Botany krishna series 2nd semester Only Mcq type questionsBotany krishna series 2nd semester Only Mcq type questions
Botany krishna series 2nd semester Only Mcq type questions
 
SAMASTIPUR CALL GIRL 7857803690 LOW PRICE ESCORT SERVICE
SAMASTIPUR CALL GIRL 7857803690  LOW PRICE  ESCORT SERVICESAMASTIPUR CALL GIRL 7857803690  LOW PRICE  ESCORT SERVICE
SAMASTIPUR CALL GIRL 7857803690 LOW PRICE ESCORT SERVICE
 
COST ESTIMATION FOR A RESEARCH PROJECT.pptx
COST ESTIMATION FOR A RESEARCH PROJECT.pptxCOST ESTIMATION FOR A RESEARCH PROJECT.pptx
COST ESTIMATION FOR A RESEARCH PROJECT.pptx
 
PossibleEoarcheanRecordsoftheGeomagneticFieldPreservedintheIsuaSupracrustalBe...
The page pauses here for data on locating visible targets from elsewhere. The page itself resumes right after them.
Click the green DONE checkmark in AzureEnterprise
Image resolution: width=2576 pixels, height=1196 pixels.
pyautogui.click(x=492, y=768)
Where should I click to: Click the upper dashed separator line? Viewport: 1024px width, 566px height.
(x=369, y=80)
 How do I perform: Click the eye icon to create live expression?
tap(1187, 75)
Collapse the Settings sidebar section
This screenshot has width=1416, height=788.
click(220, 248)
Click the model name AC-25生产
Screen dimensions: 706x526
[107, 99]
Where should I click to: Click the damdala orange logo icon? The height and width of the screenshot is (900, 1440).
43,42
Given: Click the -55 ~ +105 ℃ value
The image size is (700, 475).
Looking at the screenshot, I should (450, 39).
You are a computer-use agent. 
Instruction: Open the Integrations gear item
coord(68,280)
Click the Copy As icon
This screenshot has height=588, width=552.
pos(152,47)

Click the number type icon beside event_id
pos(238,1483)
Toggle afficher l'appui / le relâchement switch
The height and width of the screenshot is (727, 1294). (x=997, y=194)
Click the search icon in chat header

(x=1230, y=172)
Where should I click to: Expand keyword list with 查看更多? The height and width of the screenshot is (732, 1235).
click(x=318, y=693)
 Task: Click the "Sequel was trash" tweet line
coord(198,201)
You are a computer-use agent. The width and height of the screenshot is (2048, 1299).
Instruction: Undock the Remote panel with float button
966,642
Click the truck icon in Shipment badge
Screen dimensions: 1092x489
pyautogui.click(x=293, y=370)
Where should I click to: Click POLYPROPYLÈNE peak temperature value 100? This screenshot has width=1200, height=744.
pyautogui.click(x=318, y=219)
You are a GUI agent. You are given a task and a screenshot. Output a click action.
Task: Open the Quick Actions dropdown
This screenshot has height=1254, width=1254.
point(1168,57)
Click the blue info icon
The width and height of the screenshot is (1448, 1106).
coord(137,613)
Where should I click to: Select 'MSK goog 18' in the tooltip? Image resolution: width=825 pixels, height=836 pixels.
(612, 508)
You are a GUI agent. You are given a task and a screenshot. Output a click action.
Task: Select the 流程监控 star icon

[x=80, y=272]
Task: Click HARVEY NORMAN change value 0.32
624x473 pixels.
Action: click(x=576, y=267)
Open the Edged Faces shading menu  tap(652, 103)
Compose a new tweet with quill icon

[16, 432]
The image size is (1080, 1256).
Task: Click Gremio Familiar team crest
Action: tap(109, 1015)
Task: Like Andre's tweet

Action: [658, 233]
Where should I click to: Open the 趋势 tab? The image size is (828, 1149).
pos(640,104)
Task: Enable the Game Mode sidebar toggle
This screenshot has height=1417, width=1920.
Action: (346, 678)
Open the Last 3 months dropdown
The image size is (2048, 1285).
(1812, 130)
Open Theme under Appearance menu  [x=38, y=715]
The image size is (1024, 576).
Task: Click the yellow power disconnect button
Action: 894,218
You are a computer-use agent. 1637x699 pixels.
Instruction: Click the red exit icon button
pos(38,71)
PossibleEoarcheanRecordsoftheGeomagneticFieldPreservedintheIsuaSupracrustalBe...PossibleEoarcheanRecordsoftheGeomagneticFieldPreservedintheIsuaSupracrustalBe...
PossibleEoarcheanRecordsoftheGeomagneticFieldPreservedintheIsuaSupracrustalBe...
 
Formation of low mass protostars and their circumstellar disks
Formation of low mass protostars and their circumstellar disksFormation of low mass protostars and their circumstellar disks
Formation of low mass protostars and their circumstellar disks
 
Biopesticide (2).pptx .This slides helps to know the different types of biop...
Biopesticide (2).pptx  .This slides helps to know the different types of biop...Biopesticide (2).pptx  .This slides helps to know the different types of biop...
Biopesticide (2).pptx .This slides helps to know the different types of biop...
 
Chemical Tests; flame test, positive and negative ions test Edexcel Internati...
Chemical Tests; flame test, positive and negative ions test Edexcel Internati...Chemical Tests; flame test, positive and negative ions test Edexcel Internati...
Chemical Tests; flame test, positive and negative ions test Edexcel Internati...
 
High Class Escorts in Hyderabad ₹7.5k Pick Up & Drop With Cash Payment 969456...
High Class Escorts in Hyderabad ₹7.5k Pick Up & Drop With Cash Payment 969456...High Class Escorts in Hyderabad ₹7.5k Pick Up & Drop With Cash Payment 969456...
High Class Escorts in Hyderabad ₹7.5k Pick Up & Drop With Cash Payment 969456...
 
GBSN - Microbiology (Unit 2)
GBSN - Microbiology (Unit 2)GBSN - Microbiology (Unit 2)
GBSN - Microbiology (Unit 2)
 
GUIDELINES ON SIMILAR BIOLOGICS Regulatory Requirements for Marketing Authori...
GUIDELINES ON SIMILAR BIOLOGICS Regulatory Requirements for Marketing Authori...GUIDELINES ON SIMILAR BIOLOGICS Regulatory Requirements for Marketing Authori...
GUIDELINES ON SIMILAR BIOLOGICS Regulatory Requirements for Marketing Authori...
 

Featured

Product Design Trends in 2024 | Teenage Engineerings
Product Design Trends in 2024 | Teenage EngineeringsProduct Design Trends in 2024 | Teenage Engineerings
Product Design Trends in 2024 | Teenage EngineeringsPixeldarts
 
How Race, Age and Gender Shape Attitudes Towards Mental Health
How Race, Age and Gender Shape Attitudes Towards Mental HealthHow Race, Age and Gender Shape Attitudes Towards Mental Health
How Race, Age and Gender Shape Attitudes Towards Mental HealthThinkNow
 
AI Trends in Creative Operations 2024 by Artwork Flow.pdf
AI Trends in Creative Operations 2024 by Artwork Flow.pdfAI Trends in Creative Operations 2024 by Artwork Flow.pdf
AI Trends in Creative Operations 2024 by Artwork Flow.pdfmarketingartwork
 
PEPSICO Presentation to CAGNY Conference Feb 2024
PEPSICO Presentation to CAGNY Conference Feb 2024PEPSICO Presentation to CAGNY Conference Feb 2024
PEPSICO Presentation to CAGNY Conference Feb 2024Neil Kimberley
 
Content Methodology: A Best Practices Report (Webinar)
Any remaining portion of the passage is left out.